L’attenzione si concentra sulle vittime primarie dei femminicidi, sulle donne uccise, e ci si dimentica dei figli e delle figlie che in un attimo perdono tutto. Ragazzi e ragazze quasi sempre cresciuti assistendo alle violenze, bambini e bambine che non avrebbero potuto far nulla ma si sentono in colpa per non essere riusciti a fermare chi ha ucciso la loro madre. A cui non va nascosta la verità ma vanno anche protetti dai media.

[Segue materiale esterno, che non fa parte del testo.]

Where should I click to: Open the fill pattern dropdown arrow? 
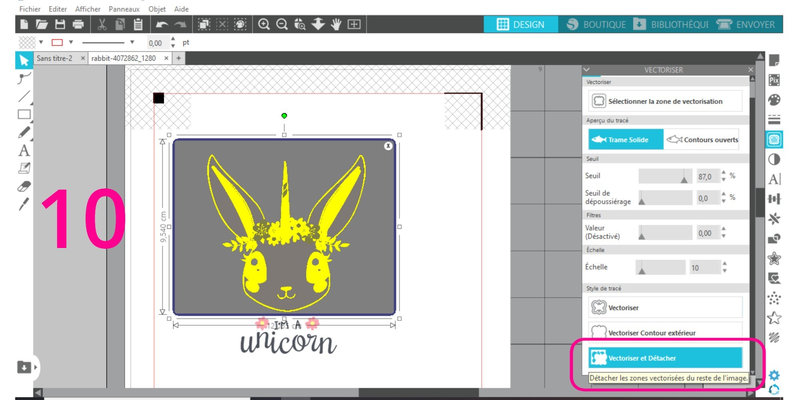pos(39,43)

Che hanno diritto di non essere sempre associati a quello che gli è accaduto, ma di essere ricordati da chi, per legge, deve prendersi cura di loro”.
Del Progetto S.O.S. Eleonora ha saputo da una lettera di presentazione inviata al suo ordine professionale. Dopo il primo contatto telefonico, sono iniziati i colloqui al Centro S.O.S. per capire a quali bisogni avrebbe potuto rispondere. Il primo è l’assistenza legale per ottenere gli aiuti economici previsti dalla legge 4 del 2018 per gli orfani di femminicidio.
“Nessuno – sostiene Eleonora – ci ha contattato per informarci, io l’ho scoperto per caso leggendo un articolo. Un altro segnale di quanto poca attenzione ci sia. Noi possiamo permetterci di mantenere Francesco ma se non fosse così? Lui ha diritto ad avere anche i 50 mila euro destinati alle vittime di crimini domestici.”
Ma in che altro modo il Progetto potrebbe essere utile a Francesco?
“Gli ha fatto piacere sapere dell’esistenza del Centro S.O.S., ci viene volentieri perché sa che sarà ascoltato e non giudicato per la sua storia. Io spero che il progetto possa essere per lui un “navigatore”, uno strumento che lo aiuti a trovare l’attenzione e il riconoscimento che gli sono dovuti. Sta per finire gli studi e forse potrebbe avere anche bisogno di un aiuto per capire cosa fare da grande”.